- Reading text:
○ ○ ○ ○ ○ ○ ○
I just returned to Kathmandu on Sunday from the experiential gufa, a simulated newsroom-like seclusion for journalists that was held in Malepu, a village in Dolakha. Six peer-nominated journalists of considerable experience were challenged to report on stories, brainstormed with villagers and selected via lot, under supervision from a team of researchers, one of whom happens to be a faculty member at KU. Participants were required to report on the stories in the old-fashioned shoe-string approach, and new technologies such as mobile phones or social media were banned. The idea is to assess the reporting, sourcing and attribution practices in our journalism, without the aid of the increasingly hyped new media.

I wish I could continue to describe the gufa and its proceedings in more detail, but I am here today not to do a research presentation or to bore you with intellectual monologue. Etymologically, “keynote” implies a note of musical scale, a “leading idea” or “theme”. So I am here to speak from my heart, however husky the music within, and to perhaps reflect on the theme, just the “theme” for the day.
○ ○ ○ ○ ○ ○ ○
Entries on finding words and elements

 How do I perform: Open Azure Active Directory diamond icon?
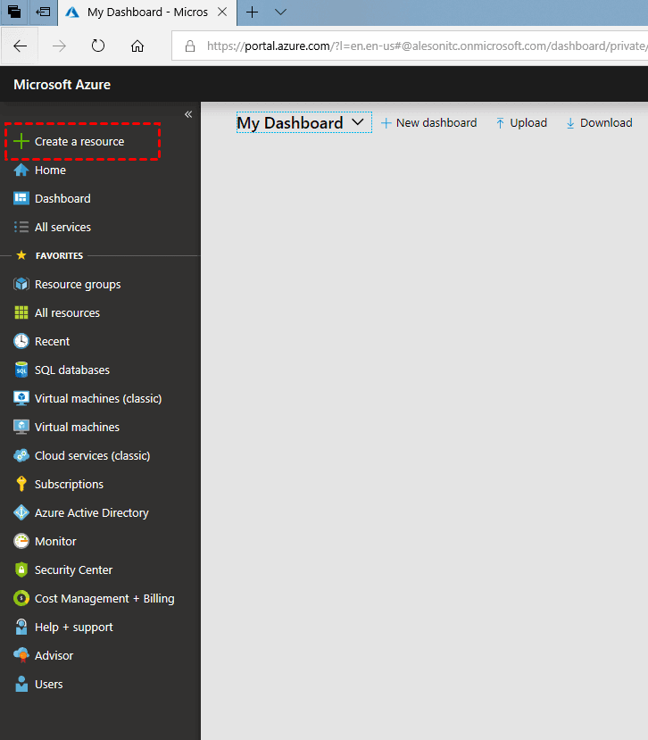coord(21,512)
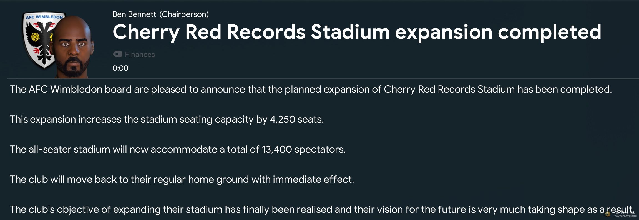Click the 0:00 message timestamp
The width and height of the screenshot is (639, 220).
tap(120, 68)
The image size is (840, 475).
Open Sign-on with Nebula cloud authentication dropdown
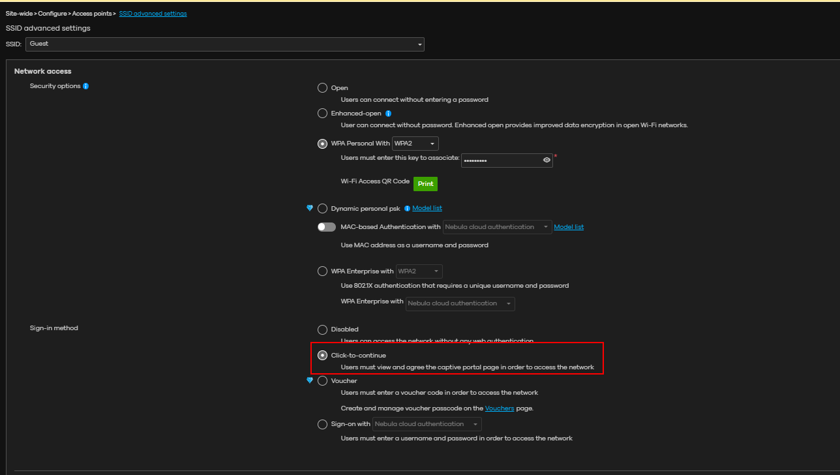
○ ○ ○ ○ ○ ○ ○
- Objectives:
1. Which place names appear in the keynote text?
2. Could you echo the entries starting at the line that contains "The image size is (840, 475)." and continuing through the last line of the entries, omitting any pictures?
The keynote text and the entries are unrelated material.

- Expected answers:
1. Kathmandu, Malepu, Dolakha

2.
The image size is (840, 475).
Open Sign-on with Nebula cloud authentication dropdown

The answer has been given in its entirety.